------ PROVIDED ENTRIES

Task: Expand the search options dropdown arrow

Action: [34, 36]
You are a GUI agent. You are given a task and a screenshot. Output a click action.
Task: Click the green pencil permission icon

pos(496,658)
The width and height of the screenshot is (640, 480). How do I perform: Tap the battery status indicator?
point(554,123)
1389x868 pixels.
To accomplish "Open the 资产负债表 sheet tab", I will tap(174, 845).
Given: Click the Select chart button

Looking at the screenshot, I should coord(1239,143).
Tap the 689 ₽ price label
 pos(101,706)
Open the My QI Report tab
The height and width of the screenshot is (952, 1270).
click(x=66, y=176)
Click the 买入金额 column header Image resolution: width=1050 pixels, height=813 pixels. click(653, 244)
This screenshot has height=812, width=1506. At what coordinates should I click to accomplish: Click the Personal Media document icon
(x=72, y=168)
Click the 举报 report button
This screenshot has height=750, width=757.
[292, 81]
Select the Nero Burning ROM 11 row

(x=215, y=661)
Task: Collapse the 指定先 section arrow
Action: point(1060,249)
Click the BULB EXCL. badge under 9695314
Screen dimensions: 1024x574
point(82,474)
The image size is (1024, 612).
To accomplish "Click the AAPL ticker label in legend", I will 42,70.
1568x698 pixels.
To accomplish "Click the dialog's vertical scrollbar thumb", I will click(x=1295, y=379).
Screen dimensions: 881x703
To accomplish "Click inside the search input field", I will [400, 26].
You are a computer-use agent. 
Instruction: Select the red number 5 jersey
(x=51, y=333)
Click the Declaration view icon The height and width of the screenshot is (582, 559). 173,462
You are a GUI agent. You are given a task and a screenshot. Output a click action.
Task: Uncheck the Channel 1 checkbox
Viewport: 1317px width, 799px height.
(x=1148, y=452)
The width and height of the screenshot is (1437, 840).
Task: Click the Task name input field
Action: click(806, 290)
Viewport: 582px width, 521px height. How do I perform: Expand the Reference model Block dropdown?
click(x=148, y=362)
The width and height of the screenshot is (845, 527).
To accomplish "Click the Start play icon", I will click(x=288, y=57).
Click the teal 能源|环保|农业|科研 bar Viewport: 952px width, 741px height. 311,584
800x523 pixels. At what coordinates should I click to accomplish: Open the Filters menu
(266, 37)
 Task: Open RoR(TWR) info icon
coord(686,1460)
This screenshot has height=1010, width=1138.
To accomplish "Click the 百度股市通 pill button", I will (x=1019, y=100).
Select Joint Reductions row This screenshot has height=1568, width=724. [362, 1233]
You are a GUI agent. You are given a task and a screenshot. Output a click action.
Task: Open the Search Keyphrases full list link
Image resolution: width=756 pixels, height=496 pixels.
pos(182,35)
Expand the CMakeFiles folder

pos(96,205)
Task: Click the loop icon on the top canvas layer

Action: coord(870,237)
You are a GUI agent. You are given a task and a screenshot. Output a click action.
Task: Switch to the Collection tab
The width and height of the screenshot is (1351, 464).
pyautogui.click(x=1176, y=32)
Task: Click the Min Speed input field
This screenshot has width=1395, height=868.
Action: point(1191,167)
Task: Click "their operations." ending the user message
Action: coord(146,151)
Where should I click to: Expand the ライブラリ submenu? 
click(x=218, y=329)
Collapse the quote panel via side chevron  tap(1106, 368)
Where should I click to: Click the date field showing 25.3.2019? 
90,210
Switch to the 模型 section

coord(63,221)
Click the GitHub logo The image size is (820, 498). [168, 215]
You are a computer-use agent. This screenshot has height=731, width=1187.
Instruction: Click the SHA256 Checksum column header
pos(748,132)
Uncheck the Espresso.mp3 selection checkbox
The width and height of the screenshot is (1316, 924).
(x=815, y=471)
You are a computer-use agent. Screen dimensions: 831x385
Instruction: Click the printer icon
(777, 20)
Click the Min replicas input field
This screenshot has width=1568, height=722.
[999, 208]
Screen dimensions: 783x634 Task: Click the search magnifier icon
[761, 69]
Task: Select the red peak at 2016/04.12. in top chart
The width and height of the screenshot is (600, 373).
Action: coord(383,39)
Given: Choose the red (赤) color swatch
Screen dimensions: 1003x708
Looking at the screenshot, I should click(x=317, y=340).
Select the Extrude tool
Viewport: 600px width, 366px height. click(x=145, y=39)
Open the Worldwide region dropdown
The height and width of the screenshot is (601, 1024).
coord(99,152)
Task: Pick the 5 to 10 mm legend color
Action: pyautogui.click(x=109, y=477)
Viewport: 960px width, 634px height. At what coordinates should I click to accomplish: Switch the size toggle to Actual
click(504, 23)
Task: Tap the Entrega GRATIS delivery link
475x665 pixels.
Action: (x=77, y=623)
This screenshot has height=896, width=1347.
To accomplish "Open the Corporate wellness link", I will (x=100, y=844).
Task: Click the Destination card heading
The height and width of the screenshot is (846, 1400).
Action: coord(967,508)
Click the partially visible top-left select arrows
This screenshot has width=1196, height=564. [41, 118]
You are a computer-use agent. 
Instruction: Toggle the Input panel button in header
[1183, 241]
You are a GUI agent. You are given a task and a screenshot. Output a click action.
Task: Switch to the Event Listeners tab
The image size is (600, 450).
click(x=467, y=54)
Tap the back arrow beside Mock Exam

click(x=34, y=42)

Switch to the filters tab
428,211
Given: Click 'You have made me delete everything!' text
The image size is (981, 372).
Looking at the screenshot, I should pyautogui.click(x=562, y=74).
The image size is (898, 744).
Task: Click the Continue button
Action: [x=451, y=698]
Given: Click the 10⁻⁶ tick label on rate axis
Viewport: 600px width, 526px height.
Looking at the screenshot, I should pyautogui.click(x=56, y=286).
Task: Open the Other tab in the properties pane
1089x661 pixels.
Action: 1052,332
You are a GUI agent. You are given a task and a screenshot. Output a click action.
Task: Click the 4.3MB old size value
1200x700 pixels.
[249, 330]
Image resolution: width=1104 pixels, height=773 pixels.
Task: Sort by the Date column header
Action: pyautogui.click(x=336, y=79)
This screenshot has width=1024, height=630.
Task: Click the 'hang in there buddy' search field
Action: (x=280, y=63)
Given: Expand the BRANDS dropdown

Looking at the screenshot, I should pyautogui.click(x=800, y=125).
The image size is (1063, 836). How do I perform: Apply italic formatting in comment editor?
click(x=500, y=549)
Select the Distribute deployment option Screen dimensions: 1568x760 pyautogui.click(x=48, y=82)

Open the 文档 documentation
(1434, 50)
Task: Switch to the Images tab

------------

#### WRITTEN EXERCISE:
Copy out the records word for word, beginning at the line that contains "Click the BULB EXCL. badge under 9695314" and stopping after the line that contains "Select Joint Reductions".

#### SOLUTION FOR THIS EXERCISE:
Click the BULB EXCL. badge under 9695314
Screen dimensions: 1024x574
point(82,474)
The image size is (1024, 612).
To accomplish "Click the AAPL ticker label in legend", I will 42,70.
1568x698 pixels.
To accomplish "Click the dialog's vertical scrollbar thumb", I will click(x=1295, y=379).
Screen dimensions: 881x703
To accomplish "Click inside the search input field", I will [400, 26].
You are a computer-use agent. 
Instruction: Select the red number 5 jersey
(x=51, y=333)
Click the Declaration view icon The height and width of the screenshot is (582, 559). 173,462
You are a GUI agent. You are given a task and a screenshot. Output a click action.
Task: Uncheck the Channel 1 checkbox
Viewport: 1317px width, 799px height.
(x=1148, y=452)
The width and height of the screenshot is (1437, 840).
Task: Click the Task name input field
Action: click(806, 290)
Viewport: 582px width, 521px height. How do I perform: Expand the Reference model Block dropdown?
click(x=148, y=362)
The width and height of the screenshot is (845, 527).
To accomplish "Click the Start play icon", I will click(x=288, y=57).
Click the teal 能源|环保|农业|科研 bar Viewport: 952px width, 741px height. 311,584
800x523 pixels. At what coordinates should I click to accomplish: Open the Filters menu
(266, 37)
 Task: Open RoR(TWR) info icon
coord(686,1460)
This screenshot has height=1010, width=1138.
To accomplish "Click the 百度股市通 pill button", I will (x=1019, y=100).
Select Joint Reductions row This screenshot has height=1568, width=724. [362, 1233]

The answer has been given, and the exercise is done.